Exercise directions: Exactly the lines from the one with "You are a computer-use agent. Screen" through the final line of the entries, and nothing else, should appear in the answer; no pictures go in it.

Available data:
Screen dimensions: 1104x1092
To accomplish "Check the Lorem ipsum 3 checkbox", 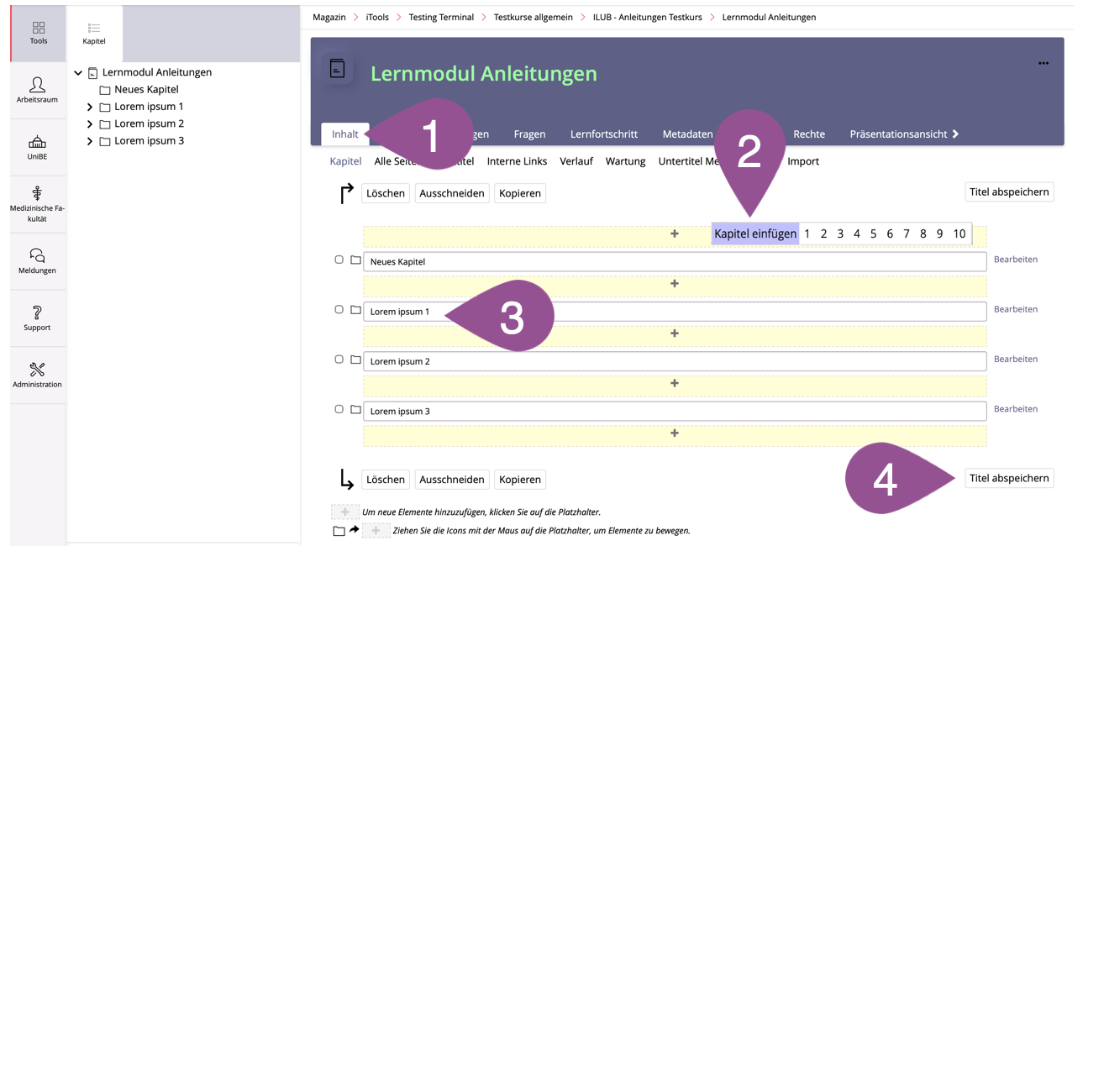I will tap(339, 409).
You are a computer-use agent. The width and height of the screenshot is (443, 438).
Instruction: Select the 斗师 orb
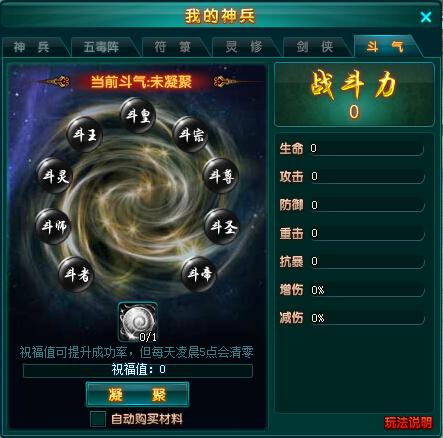pyautogui.click(x=53, y=227)
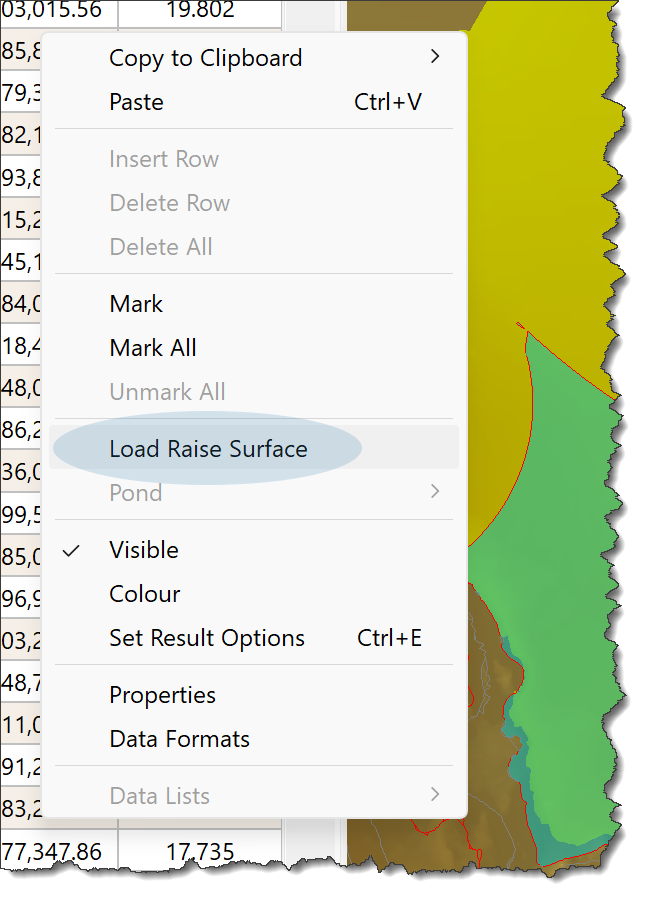
Task: Open the Pond submenu
Action: (x=253, y=493)
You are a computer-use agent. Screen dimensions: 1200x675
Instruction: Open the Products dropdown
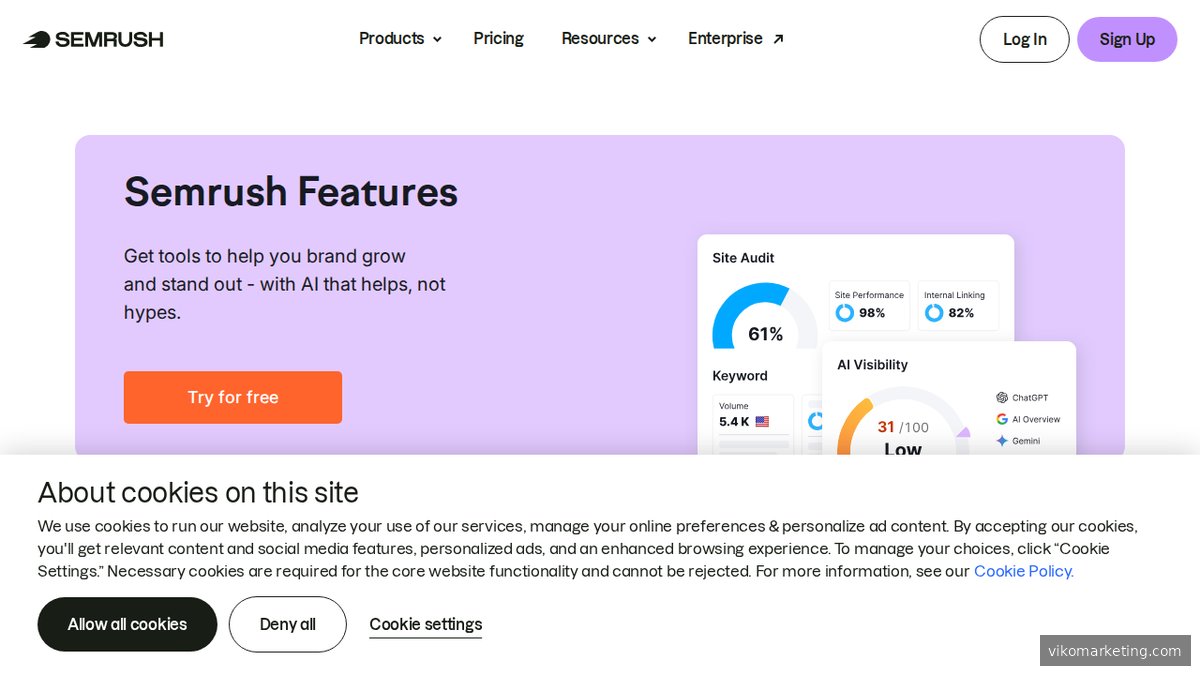[x=399, y=38]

Result for this exercise:
You are a computer-use agent. Screen dimensions: 1200x675
Instruction: Open the Products dropdown
[x=399, y=38]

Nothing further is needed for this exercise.